Feature importance analysis
Fig. 4 displays the distribution of the effects of each feature in the top 20 XGBoost model features, evaluated using SHAP value. Creatinine emerged as the most influential feature, followed by PO2, sepsis, BUN, lactate, ALB, UO, SpO2, WBC, TBIL, RDW, AST, diabetes, DBP, chloride, HR, glucose, BE, platelets, and UTI. These features were deemed critical in the XGBoost model.
Model simplification and improvement
To optimize the balance between model performance and clinical applicability, we developed 3 compact models using the top 15, top 10, and top 6 features. The compact model with 10 features achieved an AUC with 0.850 (Fig. 2b), indicating only a slight decrease in performance compared to the full model. Therefore, we selected the top 10 features for our final compact model. Fig. 5 demonstrates the importance of features in the compact model, which consists of 10 selected features. To enhance the performance of the compact model, we conducted HPO and obtained the XGBoost model with the best performance, as presented in Supplementary Fig. 1a. We have included the final settings of the hyperparameter search in Supplementary Table 1 and ranked the importance of various hyperparameters for model performance in Supplementary Fig. 1b.
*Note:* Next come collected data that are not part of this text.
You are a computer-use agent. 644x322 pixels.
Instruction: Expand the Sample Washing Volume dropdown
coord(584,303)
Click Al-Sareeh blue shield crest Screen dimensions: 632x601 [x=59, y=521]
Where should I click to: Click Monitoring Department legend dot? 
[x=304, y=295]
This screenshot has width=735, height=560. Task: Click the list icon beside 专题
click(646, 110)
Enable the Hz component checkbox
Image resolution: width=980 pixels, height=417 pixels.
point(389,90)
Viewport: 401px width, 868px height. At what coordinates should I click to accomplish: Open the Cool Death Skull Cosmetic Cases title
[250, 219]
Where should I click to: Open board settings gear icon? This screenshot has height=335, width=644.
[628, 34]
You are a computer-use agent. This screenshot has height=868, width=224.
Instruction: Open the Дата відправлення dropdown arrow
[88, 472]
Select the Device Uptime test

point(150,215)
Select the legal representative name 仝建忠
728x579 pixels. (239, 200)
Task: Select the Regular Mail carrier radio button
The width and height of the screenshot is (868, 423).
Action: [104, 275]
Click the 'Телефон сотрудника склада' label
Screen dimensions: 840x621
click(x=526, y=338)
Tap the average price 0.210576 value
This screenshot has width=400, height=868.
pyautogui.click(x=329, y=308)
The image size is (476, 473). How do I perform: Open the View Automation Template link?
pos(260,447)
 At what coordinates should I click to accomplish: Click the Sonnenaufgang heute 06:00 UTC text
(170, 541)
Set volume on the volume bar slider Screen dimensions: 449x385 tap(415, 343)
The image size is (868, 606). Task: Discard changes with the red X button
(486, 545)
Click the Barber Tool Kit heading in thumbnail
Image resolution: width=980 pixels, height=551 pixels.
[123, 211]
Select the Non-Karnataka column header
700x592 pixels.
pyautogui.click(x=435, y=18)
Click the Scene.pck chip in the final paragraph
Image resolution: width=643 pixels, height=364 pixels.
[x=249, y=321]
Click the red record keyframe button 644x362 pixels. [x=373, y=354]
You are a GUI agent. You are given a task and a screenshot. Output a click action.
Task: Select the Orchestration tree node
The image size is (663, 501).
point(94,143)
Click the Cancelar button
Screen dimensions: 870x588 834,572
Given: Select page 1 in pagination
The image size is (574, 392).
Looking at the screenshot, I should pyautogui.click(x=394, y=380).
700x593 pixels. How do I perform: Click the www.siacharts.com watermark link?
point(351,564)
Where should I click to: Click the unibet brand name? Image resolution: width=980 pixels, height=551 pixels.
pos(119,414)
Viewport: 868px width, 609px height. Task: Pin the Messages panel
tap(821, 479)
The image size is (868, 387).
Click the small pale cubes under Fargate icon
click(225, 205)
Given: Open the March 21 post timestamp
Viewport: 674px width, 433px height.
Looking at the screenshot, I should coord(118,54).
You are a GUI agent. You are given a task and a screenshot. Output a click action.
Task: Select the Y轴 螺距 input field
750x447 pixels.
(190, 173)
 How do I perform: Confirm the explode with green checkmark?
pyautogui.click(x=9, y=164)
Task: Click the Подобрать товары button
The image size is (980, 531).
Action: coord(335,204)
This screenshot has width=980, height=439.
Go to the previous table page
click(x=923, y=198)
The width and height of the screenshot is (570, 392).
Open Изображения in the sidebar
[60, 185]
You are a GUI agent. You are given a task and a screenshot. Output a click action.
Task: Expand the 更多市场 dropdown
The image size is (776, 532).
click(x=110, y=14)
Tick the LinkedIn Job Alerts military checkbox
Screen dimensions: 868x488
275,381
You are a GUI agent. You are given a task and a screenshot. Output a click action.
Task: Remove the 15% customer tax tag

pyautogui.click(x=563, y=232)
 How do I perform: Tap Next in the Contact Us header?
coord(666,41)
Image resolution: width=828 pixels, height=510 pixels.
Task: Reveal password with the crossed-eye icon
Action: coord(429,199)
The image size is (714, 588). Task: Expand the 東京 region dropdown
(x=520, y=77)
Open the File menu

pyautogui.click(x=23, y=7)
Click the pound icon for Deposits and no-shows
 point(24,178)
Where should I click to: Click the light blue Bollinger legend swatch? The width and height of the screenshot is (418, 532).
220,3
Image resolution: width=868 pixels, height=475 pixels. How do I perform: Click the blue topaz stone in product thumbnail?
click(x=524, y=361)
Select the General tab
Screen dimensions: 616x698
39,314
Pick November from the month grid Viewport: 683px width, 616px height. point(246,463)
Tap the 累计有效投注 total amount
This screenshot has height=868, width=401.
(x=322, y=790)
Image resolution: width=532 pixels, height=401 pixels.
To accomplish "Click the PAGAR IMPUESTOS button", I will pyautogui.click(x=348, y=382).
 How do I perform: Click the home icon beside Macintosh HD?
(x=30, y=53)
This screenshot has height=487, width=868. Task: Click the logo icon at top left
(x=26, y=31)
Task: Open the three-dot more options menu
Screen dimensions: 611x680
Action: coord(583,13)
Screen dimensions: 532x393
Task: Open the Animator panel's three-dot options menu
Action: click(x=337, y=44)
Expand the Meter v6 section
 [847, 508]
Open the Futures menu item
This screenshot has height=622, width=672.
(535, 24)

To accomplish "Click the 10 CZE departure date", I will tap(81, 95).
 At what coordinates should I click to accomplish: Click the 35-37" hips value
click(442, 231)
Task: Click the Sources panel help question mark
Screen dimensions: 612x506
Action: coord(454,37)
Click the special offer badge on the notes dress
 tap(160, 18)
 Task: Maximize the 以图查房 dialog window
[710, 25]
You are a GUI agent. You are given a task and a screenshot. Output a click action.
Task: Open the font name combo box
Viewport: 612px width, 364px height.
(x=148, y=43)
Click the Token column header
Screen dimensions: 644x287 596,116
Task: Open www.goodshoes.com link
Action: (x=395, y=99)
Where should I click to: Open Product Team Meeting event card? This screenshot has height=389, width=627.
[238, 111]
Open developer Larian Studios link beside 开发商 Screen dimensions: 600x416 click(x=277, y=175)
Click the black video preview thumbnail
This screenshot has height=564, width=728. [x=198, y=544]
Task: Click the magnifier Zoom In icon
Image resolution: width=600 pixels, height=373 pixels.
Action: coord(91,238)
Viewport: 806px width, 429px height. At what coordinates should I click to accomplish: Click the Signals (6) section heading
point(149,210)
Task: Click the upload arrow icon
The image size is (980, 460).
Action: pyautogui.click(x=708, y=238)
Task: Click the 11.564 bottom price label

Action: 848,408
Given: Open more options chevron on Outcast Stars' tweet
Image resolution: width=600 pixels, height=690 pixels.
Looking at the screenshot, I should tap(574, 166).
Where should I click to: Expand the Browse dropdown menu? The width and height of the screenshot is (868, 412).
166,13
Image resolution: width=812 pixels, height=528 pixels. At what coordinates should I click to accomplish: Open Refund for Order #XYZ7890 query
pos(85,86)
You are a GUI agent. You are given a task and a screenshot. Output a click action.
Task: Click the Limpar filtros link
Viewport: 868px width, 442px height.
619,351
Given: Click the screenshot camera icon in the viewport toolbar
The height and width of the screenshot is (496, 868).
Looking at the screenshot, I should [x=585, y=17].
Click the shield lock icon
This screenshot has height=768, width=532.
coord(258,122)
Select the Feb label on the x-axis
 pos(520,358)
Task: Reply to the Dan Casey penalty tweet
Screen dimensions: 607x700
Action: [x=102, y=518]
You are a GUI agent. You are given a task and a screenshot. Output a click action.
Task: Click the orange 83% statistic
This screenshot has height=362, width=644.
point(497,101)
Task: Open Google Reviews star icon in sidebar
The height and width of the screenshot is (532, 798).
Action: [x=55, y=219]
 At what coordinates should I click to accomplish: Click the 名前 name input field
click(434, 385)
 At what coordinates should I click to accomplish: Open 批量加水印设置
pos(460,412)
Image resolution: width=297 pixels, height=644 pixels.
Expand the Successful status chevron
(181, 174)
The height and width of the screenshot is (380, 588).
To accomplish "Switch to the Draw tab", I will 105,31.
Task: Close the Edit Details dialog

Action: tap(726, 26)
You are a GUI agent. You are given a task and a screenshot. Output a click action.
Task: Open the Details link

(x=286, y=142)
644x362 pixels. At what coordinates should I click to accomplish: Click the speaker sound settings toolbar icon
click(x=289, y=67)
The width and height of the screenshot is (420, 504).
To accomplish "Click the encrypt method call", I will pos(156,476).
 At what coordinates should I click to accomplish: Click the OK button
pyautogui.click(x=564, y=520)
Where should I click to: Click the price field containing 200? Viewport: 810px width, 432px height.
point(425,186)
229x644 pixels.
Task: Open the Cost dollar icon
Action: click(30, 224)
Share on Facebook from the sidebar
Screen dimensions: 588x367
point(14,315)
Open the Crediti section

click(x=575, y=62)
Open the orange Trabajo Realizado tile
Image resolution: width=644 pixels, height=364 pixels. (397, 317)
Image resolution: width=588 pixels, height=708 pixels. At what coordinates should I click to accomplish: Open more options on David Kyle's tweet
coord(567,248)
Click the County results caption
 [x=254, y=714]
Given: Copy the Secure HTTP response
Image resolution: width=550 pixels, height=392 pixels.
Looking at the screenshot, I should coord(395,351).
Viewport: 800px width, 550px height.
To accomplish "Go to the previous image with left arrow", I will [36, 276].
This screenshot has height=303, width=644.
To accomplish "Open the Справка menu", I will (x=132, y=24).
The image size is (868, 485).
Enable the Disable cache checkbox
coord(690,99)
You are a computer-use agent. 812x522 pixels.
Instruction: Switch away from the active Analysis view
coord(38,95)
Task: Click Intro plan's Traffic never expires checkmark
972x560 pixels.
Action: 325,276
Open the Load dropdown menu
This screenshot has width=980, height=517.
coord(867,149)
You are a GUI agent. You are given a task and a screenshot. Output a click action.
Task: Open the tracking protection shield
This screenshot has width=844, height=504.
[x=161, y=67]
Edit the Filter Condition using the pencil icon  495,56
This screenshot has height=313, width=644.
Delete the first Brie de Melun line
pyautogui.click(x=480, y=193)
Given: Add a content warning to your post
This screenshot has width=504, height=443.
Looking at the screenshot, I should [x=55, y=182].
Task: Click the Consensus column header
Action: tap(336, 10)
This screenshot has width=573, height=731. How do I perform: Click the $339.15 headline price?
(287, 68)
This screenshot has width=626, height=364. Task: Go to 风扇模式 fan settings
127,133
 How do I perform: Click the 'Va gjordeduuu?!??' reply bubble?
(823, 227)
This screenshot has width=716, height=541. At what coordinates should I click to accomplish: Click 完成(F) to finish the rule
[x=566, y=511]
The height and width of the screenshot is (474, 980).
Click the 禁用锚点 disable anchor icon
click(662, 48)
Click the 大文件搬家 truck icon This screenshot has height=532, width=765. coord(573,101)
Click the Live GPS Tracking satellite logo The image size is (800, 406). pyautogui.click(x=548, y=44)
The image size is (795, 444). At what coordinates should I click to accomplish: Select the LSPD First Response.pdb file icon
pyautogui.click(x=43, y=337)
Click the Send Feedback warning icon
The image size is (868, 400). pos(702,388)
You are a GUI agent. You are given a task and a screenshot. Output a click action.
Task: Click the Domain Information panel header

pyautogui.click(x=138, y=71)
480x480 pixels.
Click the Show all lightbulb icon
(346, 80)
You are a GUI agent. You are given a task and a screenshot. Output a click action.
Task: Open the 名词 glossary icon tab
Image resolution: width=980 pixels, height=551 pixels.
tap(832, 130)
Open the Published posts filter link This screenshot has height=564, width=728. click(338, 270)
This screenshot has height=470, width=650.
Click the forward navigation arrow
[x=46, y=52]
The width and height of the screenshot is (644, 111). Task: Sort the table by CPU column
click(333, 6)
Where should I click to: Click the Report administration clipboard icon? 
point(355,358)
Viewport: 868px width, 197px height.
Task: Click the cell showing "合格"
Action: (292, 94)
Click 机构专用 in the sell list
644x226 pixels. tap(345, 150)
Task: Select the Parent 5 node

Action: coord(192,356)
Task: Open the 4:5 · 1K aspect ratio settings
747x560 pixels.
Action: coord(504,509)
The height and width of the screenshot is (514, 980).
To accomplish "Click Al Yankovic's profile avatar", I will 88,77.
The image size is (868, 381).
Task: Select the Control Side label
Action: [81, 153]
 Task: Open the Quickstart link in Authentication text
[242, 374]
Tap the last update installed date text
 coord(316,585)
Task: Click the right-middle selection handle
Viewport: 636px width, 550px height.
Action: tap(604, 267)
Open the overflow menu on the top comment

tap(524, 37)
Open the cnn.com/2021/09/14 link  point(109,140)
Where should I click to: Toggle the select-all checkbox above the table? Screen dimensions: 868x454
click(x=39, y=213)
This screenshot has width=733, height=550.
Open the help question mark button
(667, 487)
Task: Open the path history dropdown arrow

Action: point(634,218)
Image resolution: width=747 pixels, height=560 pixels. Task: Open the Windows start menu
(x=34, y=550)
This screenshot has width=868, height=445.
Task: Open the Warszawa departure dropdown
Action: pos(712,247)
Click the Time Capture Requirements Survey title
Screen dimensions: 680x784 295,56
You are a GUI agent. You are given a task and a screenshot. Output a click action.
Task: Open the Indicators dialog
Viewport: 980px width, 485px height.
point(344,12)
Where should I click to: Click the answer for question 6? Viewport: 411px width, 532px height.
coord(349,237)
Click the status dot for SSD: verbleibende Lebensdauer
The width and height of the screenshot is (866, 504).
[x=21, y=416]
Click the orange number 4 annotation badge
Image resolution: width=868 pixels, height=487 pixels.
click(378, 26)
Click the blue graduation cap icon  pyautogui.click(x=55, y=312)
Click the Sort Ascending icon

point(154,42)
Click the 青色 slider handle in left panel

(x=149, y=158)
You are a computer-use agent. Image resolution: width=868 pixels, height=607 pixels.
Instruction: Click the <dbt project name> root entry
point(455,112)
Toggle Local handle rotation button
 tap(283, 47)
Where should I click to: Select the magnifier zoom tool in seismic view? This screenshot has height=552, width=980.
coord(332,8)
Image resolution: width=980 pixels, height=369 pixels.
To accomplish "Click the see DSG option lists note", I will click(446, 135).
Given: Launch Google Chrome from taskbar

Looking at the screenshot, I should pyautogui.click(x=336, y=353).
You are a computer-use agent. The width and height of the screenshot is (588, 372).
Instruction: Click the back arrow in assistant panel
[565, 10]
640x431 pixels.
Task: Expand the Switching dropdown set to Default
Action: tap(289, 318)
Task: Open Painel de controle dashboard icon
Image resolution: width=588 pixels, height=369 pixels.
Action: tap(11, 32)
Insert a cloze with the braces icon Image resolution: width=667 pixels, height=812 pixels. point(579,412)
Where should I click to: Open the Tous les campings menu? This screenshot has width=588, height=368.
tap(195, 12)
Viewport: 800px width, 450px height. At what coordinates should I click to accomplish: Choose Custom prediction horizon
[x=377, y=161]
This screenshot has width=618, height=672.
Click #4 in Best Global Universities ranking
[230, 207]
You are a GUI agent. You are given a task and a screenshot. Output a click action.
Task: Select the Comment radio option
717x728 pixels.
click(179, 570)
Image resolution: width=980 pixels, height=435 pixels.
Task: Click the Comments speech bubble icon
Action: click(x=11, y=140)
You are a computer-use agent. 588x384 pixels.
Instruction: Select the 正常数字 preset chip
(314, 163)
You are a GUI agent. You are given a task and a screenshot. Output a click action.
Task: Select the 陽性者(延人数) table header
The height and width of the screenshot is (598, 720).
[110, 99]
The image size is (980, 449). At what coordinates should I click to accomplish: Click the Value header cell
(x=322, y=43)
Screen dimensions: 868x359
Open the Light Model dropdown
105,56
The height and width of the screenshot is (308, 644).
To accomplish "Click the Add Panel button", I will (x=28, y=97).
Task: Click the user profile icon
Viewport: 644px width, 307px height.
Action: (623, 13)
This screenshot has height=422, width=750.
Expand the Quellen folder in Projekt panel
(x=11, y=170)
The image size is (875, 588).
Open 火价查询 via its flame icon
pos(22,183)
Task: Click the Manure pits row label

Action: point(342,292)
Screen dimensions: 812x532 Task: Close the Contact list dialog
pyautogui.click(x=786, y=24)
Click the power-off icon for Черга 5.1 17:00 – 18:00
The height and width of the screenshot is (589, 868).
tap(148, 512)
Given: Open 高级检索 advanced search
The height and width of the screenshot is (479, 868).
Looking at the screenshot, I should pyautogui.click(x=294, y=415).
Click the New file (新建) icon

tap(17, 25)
Supplementary Fig. 1c displays the performance of a single hyperparameter. A comparison was made between the 10-feature compact model with the optimal combination of model parameters and the pre-HPO model. As shown in Fig. 2c, the full model achieved an impressive AUC of 0.865, while the compact model had a slightly lower predictive performance with an AUC of 0.850. However, after applying HPO, the predictive value of the compact model improved as expected, resulting in an AUC of 0.863.
Other evaluation indicators including accuracy, sensitivity, specificity, PPV, NPV and F1 score of the different models based on the 10 features in the testing set are summarized in Table 3. It is apparent that, when compared to the XGBoost model, XGBoost_HPO model shows minimal decline across all evaluation metrics.
The data from the MIMIC-IV dataset was used to evaluate the performance of the XGBoost_HPO model. The study included a total of 635 individuals, and the mortality rate among them was 29%. The detailed characteristics of the patients can be found in Supplementary Table 2. ROC curves in testing set for XGBoost_HPO, KNN, logistic regression, LightGBM and SOFA are presented in Fig. 2d. Notably, the XGBoost_HPO model demonstrates the highest AUC (0.854) among them. The results in Table 4 indicate that the XGBoost_HPO model achieves the highest values for accuracy (0.724), specificity (0.688), PPV(0.590), and F1 score (0.675). However, in terms of sensitivity (0.789) and NPV (0.85), the XGBoost_HPO model ranks second and third.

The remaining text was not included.